We urge USCIS to reissue, through proper notice and comment, rules to adopt a visa allocation process that is more formalized and transparent, and that prioritizes the petitions of employers paying the highest wages, rather than the existing method of an ad hoc random lottery. Establishing a wage-based allocation system will provide certainty to employers, while increasing the number of international graduates from U.S. colleges and universities hired on H 1B visas since education, experience, and time in the U.S. should command higher salaries. At the same time, a wage-based allocation system will advantage direct-hire employers, including start-ups and small businesses, over the large outsourcers whose business model is built on gaming the random lottery to increase their chances of “winning” large shares of H-1B visas every year.1
Join in an interagency effort to protect professionals’ workplace rights
Professionals working on temporary work visa programs are particularly at risk for exploitation because employers control their ability to live and work in the United States. This dynamic also means that individuals’ immigration statuses can be used against them in retaliation for blowing the whistle on workplace crimes. When this happens, unscrupulous employers lower standards for all working people, including U.S. professionals.

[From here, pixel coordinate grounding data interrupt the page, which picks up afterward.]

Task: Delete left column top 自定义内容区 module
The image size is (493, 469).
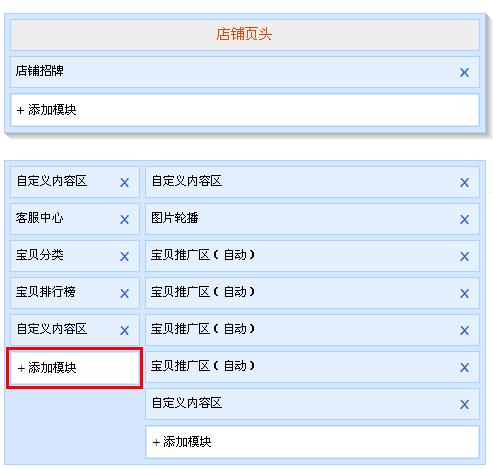Action: 124,182
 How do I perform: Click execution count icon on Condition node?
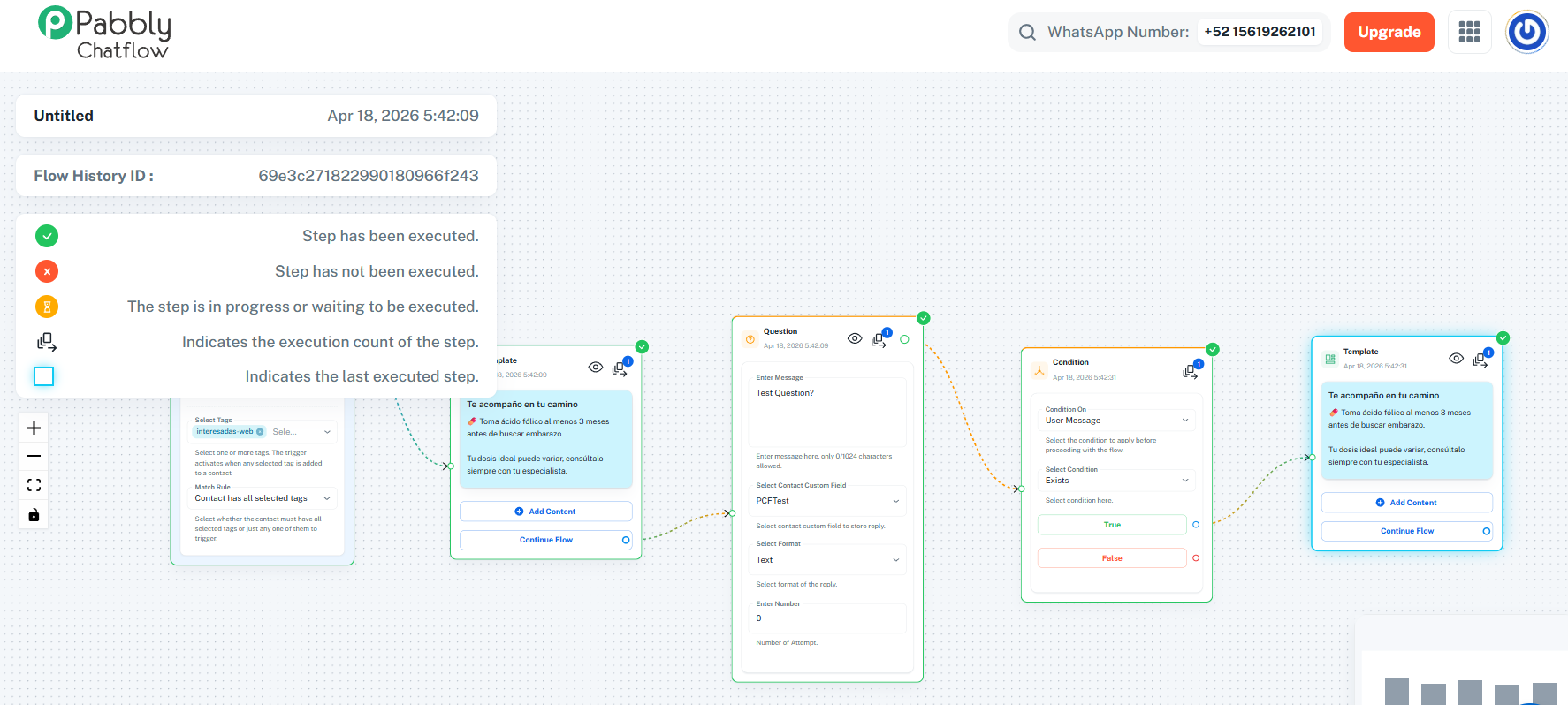[x=1190, y=372]
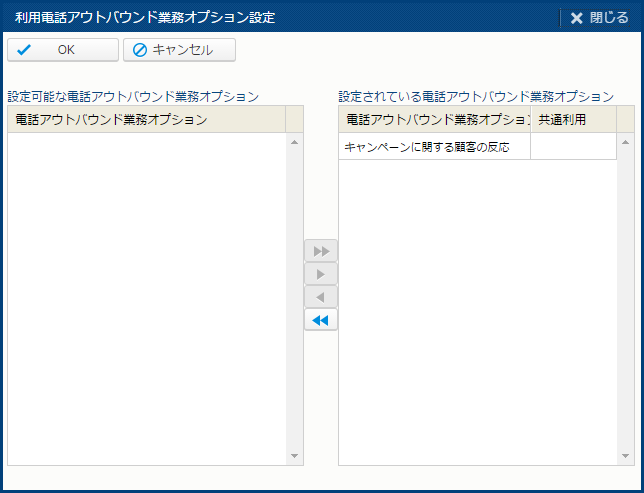
Task: Click the up arrow on left list scrollbar
Action: pyautogui.click(x=294, y=142)
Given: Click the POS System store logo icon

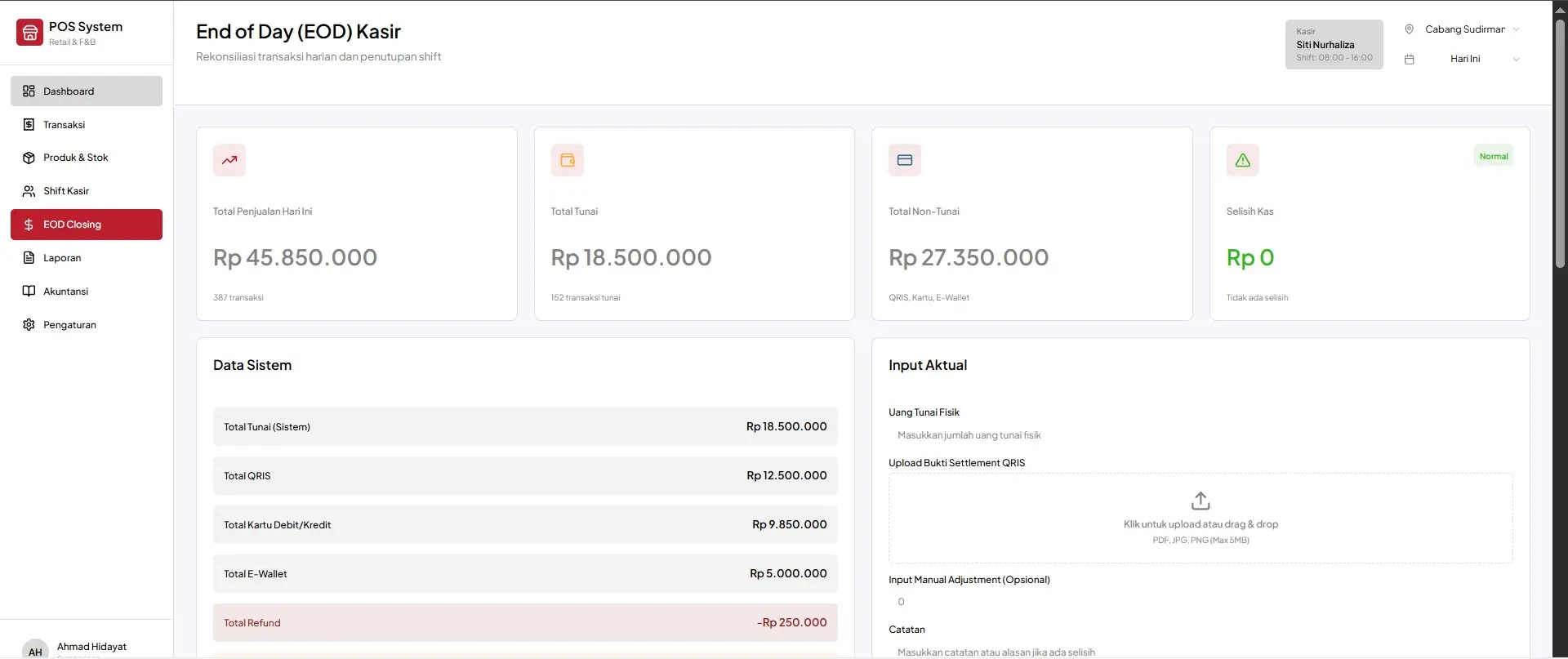Looking at the screenshot, I should [29, 33].
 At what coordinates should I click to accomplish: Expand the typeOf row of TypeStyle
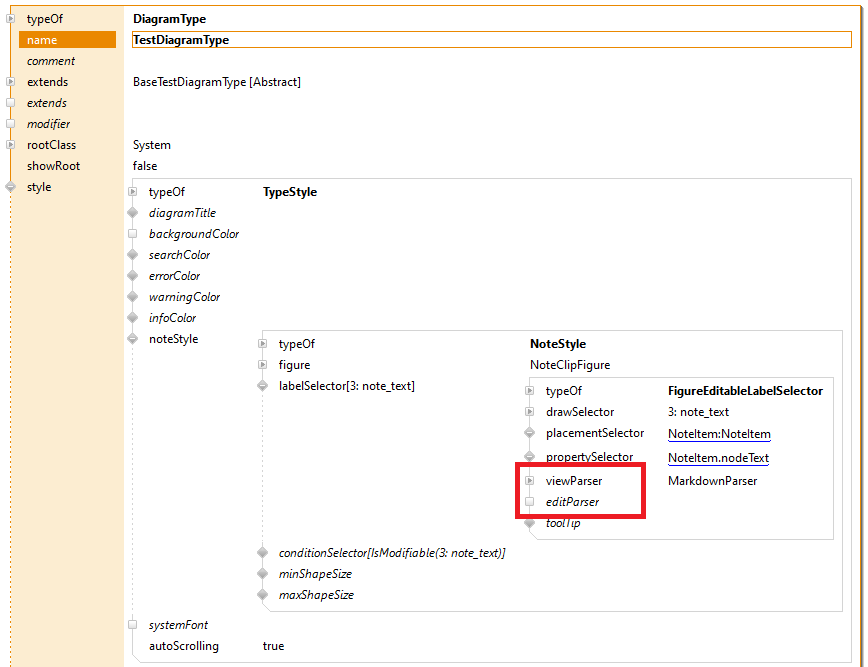click(132, 192)
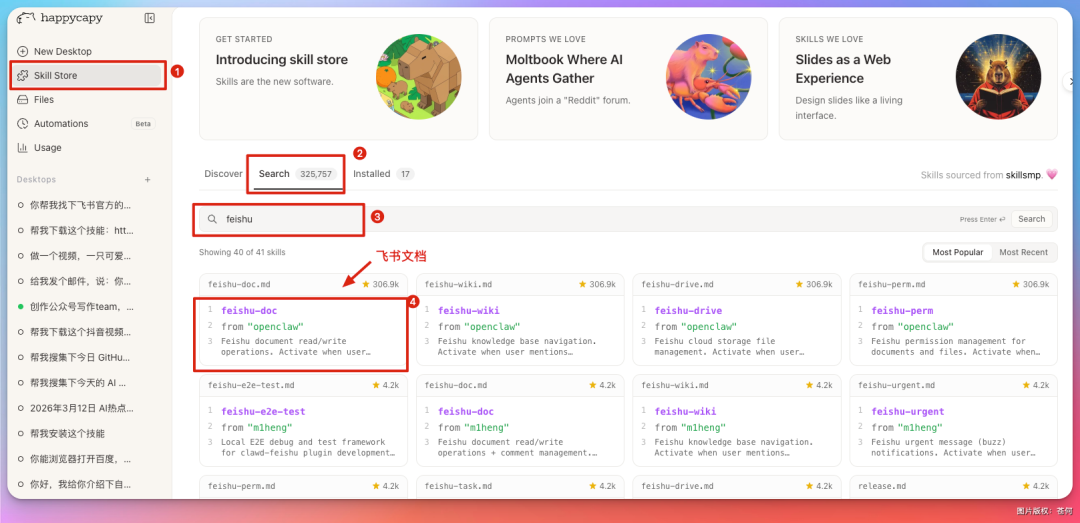
Task: Click the magnifier icon in search field
Action: tap(212, 219)
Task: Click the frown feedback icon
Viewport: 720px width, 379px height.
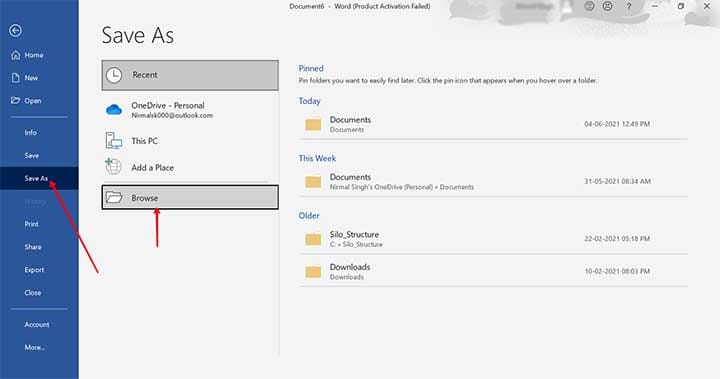Action: coord(608,6)
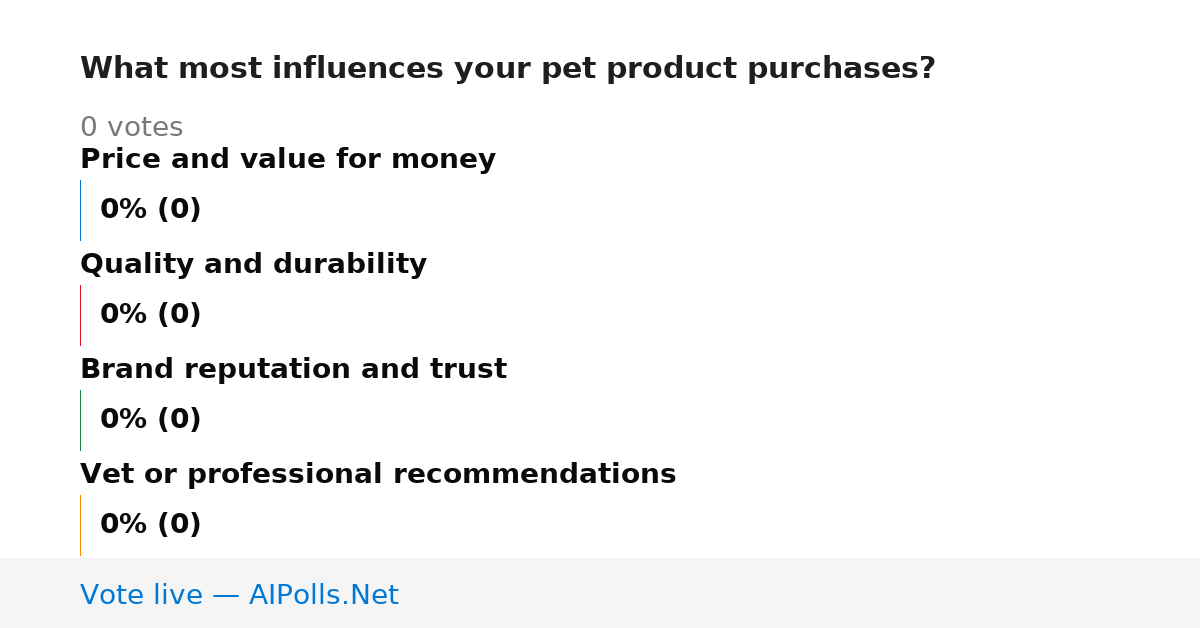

We urge USCIS to join in an interagency effort similar to the Interagency Working Group for the Consistent Enforcement of Federal Labor, Employment, and Immigration Laws that existed at the end of the Obama Administration. An interagency working group will improve communications between the labor, employment, and immigration agencies, and also send a signal to low-road employers that immigration laws cannot be used to threaten or intimidate professionals exercising their workplace rights.
An interagency working group can also provide a forum for reviewing current rules and engaging in new rulemaking where necessary to better protect workers’ rights. As an example, updated regulations are better needed to protect F-1 and J-1 beneficiaries. The F-1 regulations2 require “a full course of study” and the J-1 regulations3require a sponsor to terminate an exchange visitor’s participation in the program if they “fail to pursue the activities for which he or she was admitted to the United States.” The U.S. government should clarify both regulations to make clear that labor protest, including strikes, are protected and would not be grounds under either regulation for any adverse action either from employers or the government. The F-1 regulations also include a provision called “effect of strike” which requires the suspension of work authorization in case of a strike.4 The government should clarify these regulations so that employers cannot use them to threaten professionals who are organizing unions or striking.5
DPE appreciates USCIS taking our perspective and our suggestions into consideration. USCIS has an important mission and its work impacts the lives of union professionals on a near daily basis. We are available as a resource and welcome the opportunity to follow-up on any of the above issues.